Les gels sont utilisés dans de nombreux domaines de la conservation-restauration d’oeuvres d’art, depuis la peinture murale. les textiles, les objets archéologiques, le papier, en passant par l’art contemporain et la peinture de chevalet. Une conférence de trois jours, intitulée « Gels in Conservation », organisée par les deux institutions anglaises International Academic Projects (IAP) et la Tate, a eu lieu au Centre Emmanuel à Londres les 16, 17 et 18 octobre 2018. Restaurateurs, scientifiques de la restauration et d’autres domaines, et étudiants étaient présents en ayant pour seul but de discuter de la théorie et de la mise en pratique de l’usage des gels en restauration du patrimoine (le programme, c’est par ici).
Et oui, car les gels sont si polyvalents et multiformes qu’ils ont la capacité de s’adapter à toutes sortes de surfaces, et ce pour de multiples objectifs ; nettoyer une surface, faire changer les propriétés physico-chimiques d’un matériau pour le retirer, ou le rendre plus durable.
De nombreux axes explorant de nouveaux et de nouvelles technologies ont été parcourus lors de ces trois jours passionnants.
Nous avons eu la chance d’être sélectionnés pour présenter notre recherche sous forme d’un poster. Il est intitulé en français « Évaluation statistique de mesures de la rugosité de surface pour évaluer le décrassage à l’aide d’hydrogels rigides d’une peinture à l’huile empâtée non vernie » (en anglais « Statistical evaluation of surface roughness measurements to evaluate rigid and mouldable hydrogels for cleaning unvarnished oil paint with heavy impasto »), et a été co-écrit avec Pauline Hélou-de La Grandière, Marine Page et Sigrid Mirabaud. Cette recherche avait pour objectifs de tester le potentiel de plusieurs gels qui sont de plus en plus utilisés aujourd’hui, mais encore peu connus hier, appelés « gels rigides », pour nettoyer des surfaces peintes en fort relief et encrassées.
Comment avons-nous évalué cela ? Avec une technique de pointe appelée « microtopographie », c’est-à-dire la mesure de la topographie à l’échelle microscopique, si petite topographie que l’on parle de « rugosité ». Cette technique permet de mesurer, à l’échelle microscopique, des changements de reliefs -on parle de « creux » et de « vallées »- pour par exemple retrouver des gravures, eh bien, par exemple préhistoriques, pour les visualiser en 3D, et ainsi les étudier. Nous avons un peu détourné cette technique pour pouvoir évaluer la présence de particules de poussière et de crasse (bref, ce qui est sale sur la surface) avant et après utilisation de nos gels rigides.

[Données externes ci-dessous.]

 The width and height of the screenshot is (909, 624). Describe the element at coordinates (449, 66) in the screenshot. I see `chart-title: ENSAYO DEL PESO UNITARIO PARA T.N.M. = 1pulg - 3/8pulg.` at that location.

Et, en associant la microtopographie (images STIL® ci-dessus), qui nous permettait de mesurer la présence des particules de saleté à la surface, avec des images en microscopie 3D (images HIROX® ci-dessus), qui nous a permis de voir la surface, nous avons pu déterminer l’efficacité de nos gels.
Quels gels ? Nous avons testé deux types de gels dits gels « rigides » de par leurs propriétés physiques. Stricto sensu, la définition d’un gel rigide est « qui n’est pas soumis à l’écoulement » ; dans les faits, ces gels, une fois posés sur une surface, ont la capacité de prendre la forme de celle-ci, et de la garder (plus ou moins longtemps pour certains). Nous avons testé un gel constitué d’agarose, qui est un des composés de l’agar utilisé en cuisine, et un gel constitué d’alcool polyvinylique et d’acide borique, matière plus connue depuis peu sous le nom de pâte « Slime » dans les rayons de jeux pour enfants. C’est cette pâte gluante, préparée par nos soins, et sans les colorants fluos, que nous avons testée pour nettoyer la surface de nos éprouvettes.
Avec tout ça, nous n’avons pas encore pu vous dire ce que nous avons nettoyé. Il s’agissait d’empâtements de peinture à l’huile ; en effet, les empâtements de peinture présentent de forts reliefs dans lesquels la poussière peut se déposer, et être complexe à retirer. C’est pourquoi nous avons trouvé que l’idée de nettoyer ces empâtements avec un gel qui se conforme précisément à leur surface irrégulière était intéressante à explorer.
Voilà, et au final, qu’en est-il ressorti ? Eh bien, la microtopographie et la microscopie ont montré que nos gels rigides avaient nettoyé la surface, mais pas suffisamment, comparé à un outil fréquemment utilisé, un embout de coton humidifié. Et cela, on pouvait s’y attendre ! En effet, ces deux moyens de nettoyer ont des systèmes d’action très différents. Ce qui est en revanche très intéressant, est d’avoir pu le démontrer à l’échelle microscopique, et ce de manière quantitative (par la mesure microtopographique), et qualitative (par l’observation microscopique) pour nous confirmer que oui, le nettoyage a bien eu lieu.